Change is the only constant
From being a weather-beaten quote in philosophy books, it has become the way of life now. The changes that the pandemic ushered in have been diverse and drastic. In many areas, the changes are so extreme that they have completely changed the face of processes and actions such as the ‘hug’ in personal relationships. A large number of people and companies were hit so hard that they went clueless about what to do next while some others quickly adapted to the changes. From the first wave last year to the second wave this summer and the impending third wave, situations keep changing rapidly. One can be almost certain that operating situations undergo a change every few months or so in the prevailing circumstances. The greatest change that we see in the work arena is the amount of ‘flexibility’ or ‘dynamism’ that has entered the work culture.
In 2019, flexible approach to work meant being able to work from home occasionally. A year later, it became the norm, and today, flexibility implies working from anywhere, but, in a manageable way. In the early days of the pandemic, work-from-home was turned into working round-the-clock and that left people experiencing burnouts, frustration and mental health issues.
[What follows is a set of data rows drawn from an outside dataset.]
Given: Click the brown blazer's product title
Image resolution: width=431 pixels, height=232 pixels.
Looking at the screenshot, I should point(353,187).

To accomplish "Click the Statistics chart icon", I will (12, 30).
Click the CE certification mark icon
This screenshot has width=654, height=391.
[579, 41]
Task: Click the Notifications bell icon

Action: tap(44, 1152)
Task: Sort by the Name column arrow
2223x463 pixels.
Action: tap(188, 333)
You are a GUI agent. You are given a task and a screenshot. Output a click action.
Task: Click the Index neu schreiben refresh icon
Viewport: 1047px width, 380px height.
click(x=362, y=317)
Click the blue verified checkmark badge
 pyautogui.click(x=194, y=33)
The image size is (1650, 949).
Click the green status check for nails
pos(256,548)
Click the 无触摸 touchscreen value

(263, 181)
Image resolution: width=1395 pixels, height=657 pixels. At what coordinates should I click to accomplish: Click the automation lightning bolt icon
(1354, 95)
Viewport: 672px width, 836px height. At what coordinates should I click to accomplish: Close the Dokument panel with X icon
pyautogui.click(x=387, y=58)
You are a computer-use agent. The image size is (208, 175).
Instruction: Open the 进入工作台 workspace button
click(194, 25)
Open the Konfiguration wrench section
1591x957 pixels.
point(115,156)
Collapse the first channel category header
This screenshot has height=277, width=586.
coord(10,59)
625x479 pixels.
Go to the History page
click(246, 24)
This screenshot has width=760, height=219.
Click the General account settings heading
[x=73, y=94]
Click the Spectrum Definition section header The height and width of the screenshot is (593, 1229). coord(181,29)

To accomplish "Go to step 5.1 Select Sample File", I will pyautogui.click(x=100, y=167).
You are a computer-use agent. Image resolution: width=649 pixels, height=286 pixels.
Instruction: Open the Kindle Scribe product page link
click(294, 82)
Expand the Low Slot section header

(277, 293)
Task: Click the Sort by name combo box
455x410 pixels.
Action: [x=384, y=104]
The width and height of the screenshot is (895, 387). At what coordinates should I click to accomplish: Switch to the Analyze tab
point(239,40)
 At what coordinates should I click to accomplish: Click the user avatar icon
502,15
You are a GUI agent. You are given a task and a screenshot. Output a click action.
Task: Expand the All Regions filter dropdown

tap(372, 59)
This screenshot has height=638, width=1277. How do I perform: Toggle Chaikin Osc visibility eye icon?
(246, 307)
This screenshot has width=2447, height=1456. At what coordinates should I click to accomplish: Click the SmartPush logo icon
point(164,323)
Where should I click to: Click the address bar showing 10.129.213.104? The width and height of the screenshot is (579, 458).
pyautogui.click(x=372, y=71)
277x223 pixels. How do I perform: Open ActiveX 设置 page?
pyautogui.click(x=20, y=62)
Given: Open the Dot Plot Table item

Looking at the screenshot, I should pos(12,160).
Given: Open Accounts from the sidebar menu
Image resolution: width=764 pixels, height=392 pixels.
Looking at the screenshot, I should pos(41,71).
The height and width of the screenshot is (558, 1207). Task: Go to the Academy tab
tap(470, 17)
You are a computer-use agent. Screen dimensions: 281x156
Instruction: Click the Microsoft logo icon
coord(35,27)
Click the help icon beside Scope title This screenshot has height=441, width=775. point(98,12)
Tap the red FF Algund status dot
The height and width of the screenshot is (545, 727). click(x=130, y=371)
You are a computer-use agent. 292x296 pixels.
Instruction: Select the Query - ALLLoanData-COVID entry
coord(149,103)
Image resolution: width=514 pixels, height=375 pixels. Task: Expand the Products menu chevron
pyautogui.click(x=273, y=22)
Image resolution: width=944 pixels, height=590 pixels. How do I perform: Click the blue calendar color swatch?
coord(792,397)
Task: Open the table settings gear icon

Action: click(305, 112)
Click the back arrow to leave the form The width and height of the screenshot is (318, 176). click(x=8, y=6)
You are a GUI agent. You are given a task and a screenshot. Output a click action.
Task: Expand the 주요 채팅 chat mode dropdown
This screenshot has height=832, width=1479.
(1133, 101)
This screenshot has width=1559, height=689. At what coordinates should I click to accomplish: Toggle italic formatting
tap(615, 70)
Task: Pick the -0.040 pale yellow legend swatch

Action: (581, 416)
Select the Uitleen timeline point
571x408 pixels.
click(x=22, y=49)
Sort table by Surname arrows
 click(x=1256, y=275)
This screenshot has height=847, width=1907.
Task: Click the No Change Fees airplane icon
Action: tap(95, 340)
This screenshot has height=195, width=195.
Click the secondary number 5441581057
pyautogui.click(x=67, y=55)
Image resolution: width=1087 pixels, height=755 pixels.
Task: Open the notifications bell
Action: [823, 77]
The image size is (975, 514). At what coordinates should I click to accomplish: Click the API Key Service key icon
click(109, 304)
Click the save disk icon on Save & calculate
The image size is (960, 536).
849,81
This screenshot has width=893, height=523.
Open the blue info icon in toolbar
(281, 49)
More work hours meant more stress and demands of output from the employers as pink slips became a threat.
Now the focus is on ‘flexibility’ being the ability to merge personal and professional lives in ways that can be better managed and add value to both. At an organizational level, flexibility is the ability to quickly readjust the sails according to the winds. A number of startups and even some of the established companies pivoted completely or partially to keep going strong and to generate revenue during the pandemic peaks. Car companies made ventilators, cab companies offered to deliver essentials and groceries, and hotels turned into makeshift hospitals. Local stores across India that had traditionally never focused on home deliveries, turned up being prompter, and precise with doorstep deliveries than the multi-billion-dollar logistics firms. On the other hand, the travel and hospitality sector has been among the worst hit. International tourism continues to operate only in pockets that too subject to frequently changing regulations. Even domestically, many of the states especially the North-Eastern and Himalayan states have been mostly out of bounds for travellers.
Food delivery apps, online pharmacies, and tele-health have been some of the change areas that are evolving really fast. From being a brand that faced serious ‘image management’ challenges to being the first Indian food-delivery app to go for a billion dollar plus IPO, Zomato has come a long way. This is just the beginning as ecommerce is now the future of retail. It is one sector that has flourished in the face of the adversity due to the fact that it caters to the public’s needs through virtual shopping and doorstep contactless delivery of almost all types of products.
Evidently, the pandemic has turned out to be a transition that has made us focus on the core values in personal and professional lives. Importance of value and core relationships, being adaptive to change, resourcefulness and approaching situations with a solutions mindset in social and corporate environments is the key. While the adversities like the pandemic waves are unavoidable, we can mitigate their impact by implementing the lessons learned from the experience gained during the last year and a half.
Article is authored by Shiraz Khan, Founder/Director, SpiceTree Design Agency.